Last modified on 2026-01-10.
module set-theory.complemented-inequality-cardinals where
Imports
open import foundation.action-on-identifications-functions open import foundation.dependent-pair-types open import foundation.equivalences open import foundation.function-extensionality open import foundation.identity-types open import foundation.large-binary-relations open import foundation.mere-decidable-embeddings open import foundation.propositional-extensionality open import foundation.propositions open import foundation.set-truncations open import foundation.sets open import foundation.univalence open import foundation.universe-levels open import foundation.weak-limited-principle-of-omniscience open import order-theory.large-posets open import order-theory.large-preorders open import set-theory.cardinals open import set-theory.equality-cardinals
Idea
We may say a cardinal X is
(complemented) less than or equal to¶
a cardinal Y if any set in the isomorphism class of
X embeds as a
decidable subtype into any set in the
isomorphism class of Y. In other words, if there is a
decidable embedding from the first to the
second. This defines the
complemented ordering¶
on cardinals.
Under the assumption of the weak limited principle of omniscience this relation is antisymmetric and hence defines a partial order on cardinals due to the Cantor–Schröder–Bernstein theorem for decidable embeddings.

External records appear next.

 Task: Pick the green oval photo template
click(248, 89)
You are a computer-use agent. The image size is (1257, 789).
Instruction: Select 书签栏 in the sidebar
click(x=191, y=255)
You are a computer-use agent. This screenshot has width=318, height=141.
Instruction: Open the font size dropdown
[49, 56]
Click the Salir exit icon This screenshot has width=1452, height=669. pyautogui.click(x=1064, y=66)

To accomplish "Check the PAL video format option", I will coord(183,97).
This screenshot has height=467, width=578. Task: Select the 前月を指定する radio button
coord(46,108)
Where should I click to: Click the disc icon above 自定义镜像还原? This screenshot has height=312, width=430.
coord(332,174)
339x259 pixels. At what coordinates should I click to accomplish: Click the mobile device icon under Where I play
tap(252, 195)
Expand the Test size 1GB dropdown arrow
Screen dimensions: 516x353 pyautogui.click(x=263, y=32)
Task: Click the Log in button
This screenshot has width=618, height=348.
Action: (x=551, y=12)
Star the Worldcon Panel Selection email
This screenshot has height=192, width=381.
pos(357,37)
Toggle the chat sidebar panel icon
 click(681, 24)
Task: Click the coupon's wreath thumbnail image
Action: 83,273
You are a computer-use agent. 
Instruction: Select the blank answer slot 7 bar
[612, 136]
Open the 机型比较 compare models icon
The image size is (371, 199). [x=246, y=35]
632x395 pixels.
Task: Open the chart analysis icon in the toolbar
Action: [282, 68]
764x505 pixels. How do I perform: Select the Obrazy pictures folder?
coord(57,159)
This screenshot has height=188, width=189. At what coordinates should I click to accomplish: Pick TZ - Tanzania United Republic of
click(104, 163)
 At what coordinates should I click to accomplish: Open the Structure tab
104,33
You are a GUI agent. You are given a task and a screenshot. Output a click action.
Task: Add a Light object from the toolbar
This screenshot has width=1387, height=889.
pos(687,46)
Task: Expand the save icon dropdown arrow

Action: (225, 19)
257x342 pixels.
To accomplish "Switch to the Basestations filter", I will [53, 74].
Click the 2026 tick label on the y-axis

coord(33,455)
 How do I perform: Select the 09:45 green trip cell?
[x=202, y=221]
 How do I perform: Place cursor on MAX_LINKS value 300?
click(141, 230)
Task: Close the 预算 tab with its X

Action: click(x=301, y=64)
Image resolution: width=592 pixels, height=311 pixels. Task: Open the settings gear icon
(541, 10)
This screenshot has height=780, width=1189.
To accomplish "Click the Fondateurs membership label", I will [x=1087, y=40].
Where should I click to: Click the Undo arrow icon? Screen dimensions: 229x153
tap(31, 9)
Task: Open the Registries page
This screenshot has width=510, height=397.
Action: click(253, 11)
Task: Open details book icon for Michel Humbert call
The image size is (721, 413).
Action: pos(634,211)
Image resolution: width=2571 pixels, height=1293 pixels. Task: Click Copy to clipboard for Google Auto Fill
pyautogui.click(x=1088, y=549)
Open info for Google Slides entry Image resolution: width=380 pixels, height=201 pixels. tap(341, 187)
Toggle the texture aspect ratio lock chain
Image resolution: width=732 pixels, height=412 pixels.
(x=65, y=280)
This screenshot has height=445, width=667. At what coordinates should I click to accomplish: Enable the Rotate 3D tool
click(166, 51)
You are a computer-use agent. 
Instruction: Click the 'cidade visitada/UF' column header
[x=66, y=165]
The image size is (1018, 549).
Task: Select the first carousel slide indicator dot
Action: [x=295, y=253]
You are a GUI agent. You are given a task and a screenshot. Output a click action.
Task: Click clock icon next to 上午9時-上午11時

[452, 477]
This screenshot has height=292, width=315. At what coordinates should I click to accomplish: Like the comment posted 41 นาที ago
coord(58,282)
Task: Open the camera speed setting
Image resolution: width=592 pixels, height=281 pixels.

Terminology. The term “complemented” as it is used here is borrowed from topology. A subspace X of a space Y is complemented if it is closed and there is another closed subspace X̅ of Y such that X ∩ X̅ = ∅ and X ∪ X̅ = Y. Analogously, a cardinal X is complemented less than a cardinal Y if there is such a decomposition of any set in the isomorphism class of X identified as a subset of any set in the isomorphism class of Y.
Definition
Complemented boundedness of the cardinality of a set
module _ {l1 l2 : Level} (X : Set l1) where leq-complemented-prop-Cardinal' : Cardinal l2 → Prop (l1 ⊔ l2) leq-complemented-prop-Cardinal' = map-universal-property-trunc-Set ( Prop-Set (l1 ⊔ l2)) ( λ Y' → mere-decidable-emb-Prop (type-Set X) (type-Set Y')) compute-leq-complemented-prop-Cardinal' : (Y : Set l2) → leq-complemented-prop-Cardinal' (cardinality Y) = mere-decidable-emb-Prop (type-Set X) (type-Set Y) compute-leq-complemented-prop-Cardinal' = triangle-universal-property-trunc-Set ( Prop-Set (l1 ⊔ l2)) ( λ Y' → mere-decidable-emb-Prop (type-Set X) (type-Set Y'))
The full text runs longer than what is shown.